Corn usage now exceeds production by a small margin.
But in the 2006/07 marketing year, which opens Sept. 1, importers and US industry will consume 839 million bushels or 7 percent more corn than is being grown, according to USDA.
"There's definitely need for more corn," said analyst Mark McMinimy of Stanford Washington Research, especially with the ethanol industry growing "bigger and hungrier" each year.
Growers need to plant around 85 million acres (34.4 million hectares) of corn next year to assure an adequate supply, the analysts said. That would be the largest plantings in three decades or more.
If USDA's forecast of this year's crop proves true, "that postpones the corn supply crisis to next year (2007/08)," said private consultant John Schnittker. He said an additional 800 million-900 million bushels (21.6 million tonnes) of corn are needed in 2007 as a cushion against shortages.

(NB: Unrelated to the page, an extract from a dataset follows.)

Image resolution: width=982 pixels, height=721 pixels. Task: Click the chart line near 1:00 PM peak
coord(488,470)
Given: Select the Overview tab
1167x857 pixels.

As a result, stockpiles would plummet by 40 percent, to 1.232 billion bushels (31.3 million tonnes) by next fall. USDA said 11.815 billion bushels (245.5 million tonnes) of corn will be fed to livestock, used as a food ingredient or distilled into ethanol in the coming year.

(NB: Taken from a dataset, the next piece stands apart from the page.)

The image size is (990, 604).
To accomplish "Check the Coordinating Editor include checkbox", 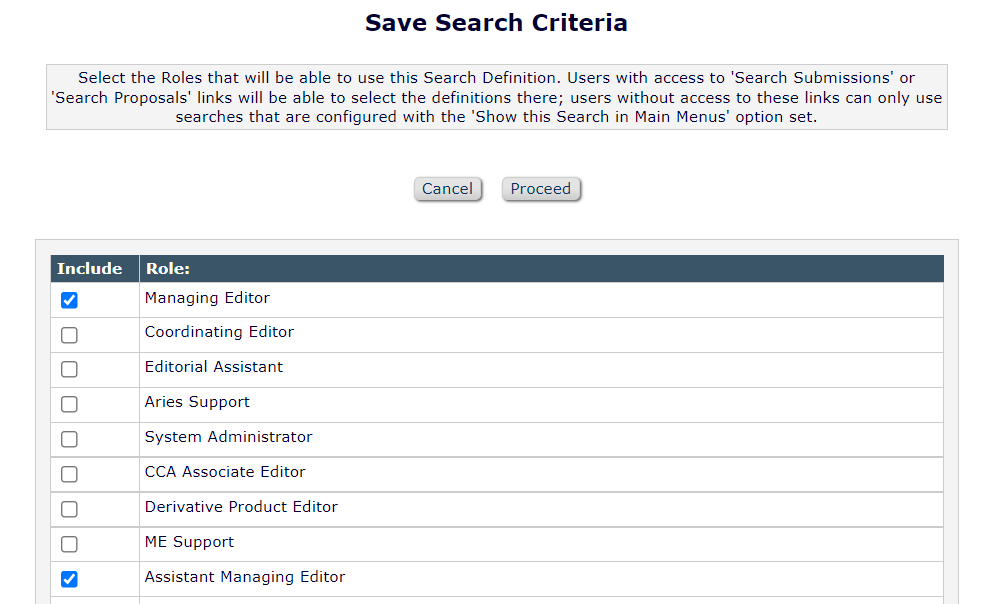I will pos(69,335).

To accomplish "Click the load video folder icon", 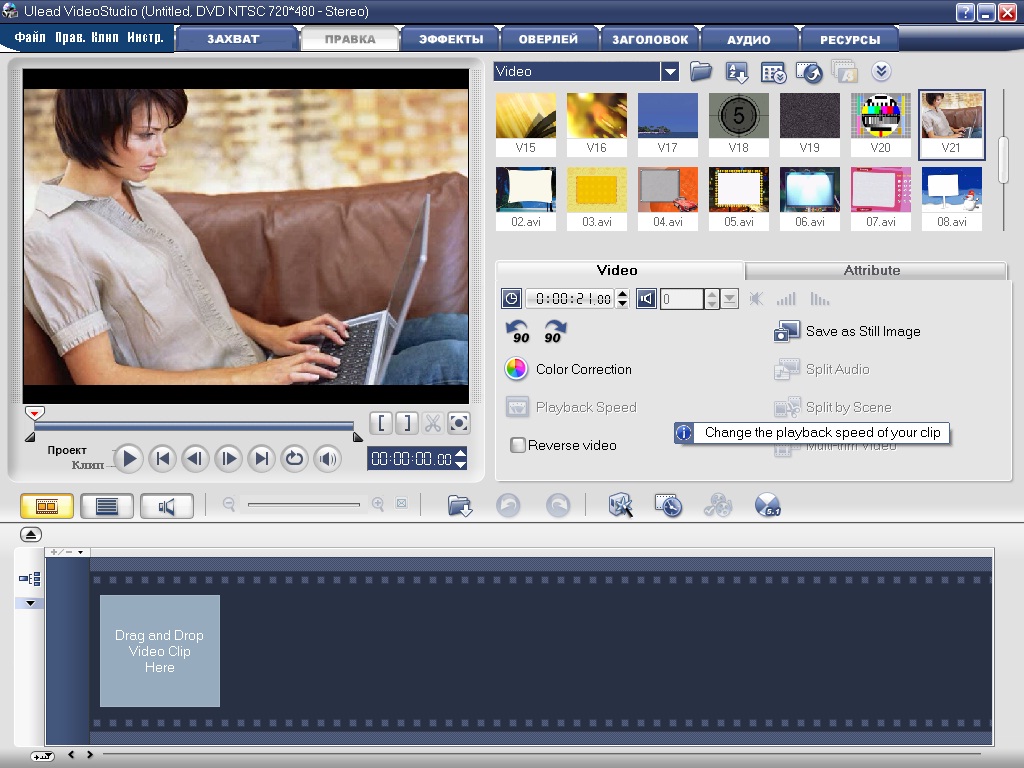I will tap(701, 72).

Demand for ethanol is growing as soaring oil prices push consumers to use more of the "green" fuel that is produced from renewable resources like sugar, corn and soybeans.

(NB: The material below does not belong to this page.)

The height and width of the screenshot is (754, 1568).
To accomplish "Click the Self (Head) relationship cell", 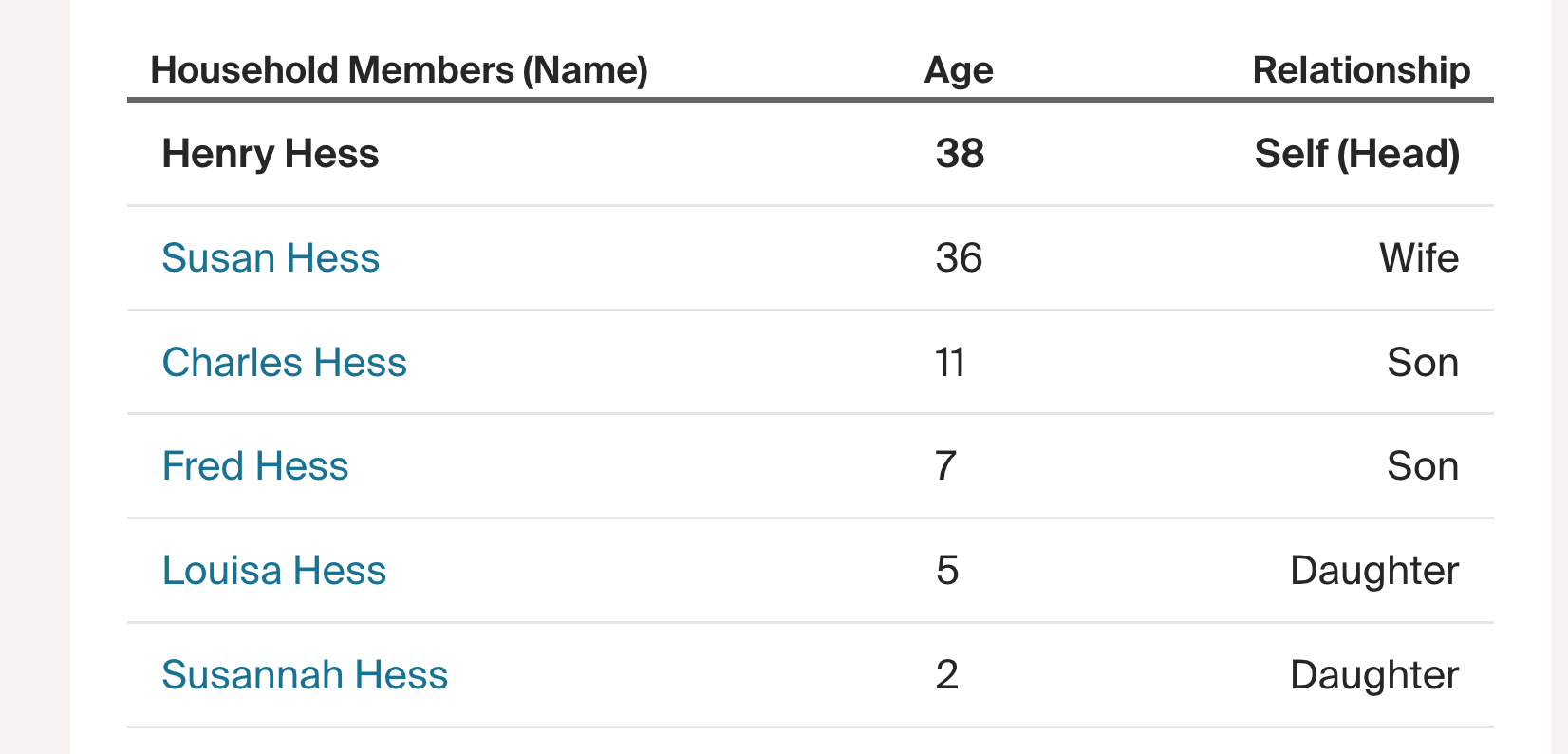I will [x=1356, y=154].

Corn is the chief feedstock for US ethanol, which will account for 2.15 billion bushels, or 18 percent, of usage.
Schnittker said an additional 6 million or 7 million acres (2.6 million hectares) of corn were needed.
"It wouldn't surprise me next spring if corn acreage were up 5 percent," said McMinimy. Farmers planted 79.4 million acres (30.3 million hectares) this year.
"We still have plenty of corn," said Paul Bertels, director of biotechnology at the National Corn Growers Association. He said attractive market prices for corn will lure at least 81.5 million acres (33 million hectares) into corn next year.
Prices will zoom if corn crops fall short in coming years, said agricultural economist Daryll Ray of the University of Tennessee. He said Congress may hear requests "to develop a meaningful buffer stock program." USDA has not run a grain reserve program since 1996.
PRICES DROP ON BUMPER CROPS
Along with its corn forecast, USDA pegged the soybean crop at 2.928 billion bushels (79.7 million tonnes), wheat at 1.801 billion bushels (49 million tonnes) and cotton at 20.431 million bales weighing 480 lbs (218 kg) each. The soybean and cotton crops would be the third-largest on record.
The wheat crop will sell for an average US$4.20 a bushel, the highest farm-gate price since 1996/97, USDA said, mostly due to "tightening foreign competitor supplies."
Futures prices fell at the Chicago Board of Trade due to the forecasts of bumper crops. Corn for delivery in December sold for US$2.41-3/4 a bushel, down 14 cents, when trading closed.
November soybeans ended at US$5.68-1/4, down 6 cents a bushel due to favourable weather that might boost output and pressure from declining corn and wheat prices. September wheat was US$3.73-3/4 a bushel, down 12-3/4 cents.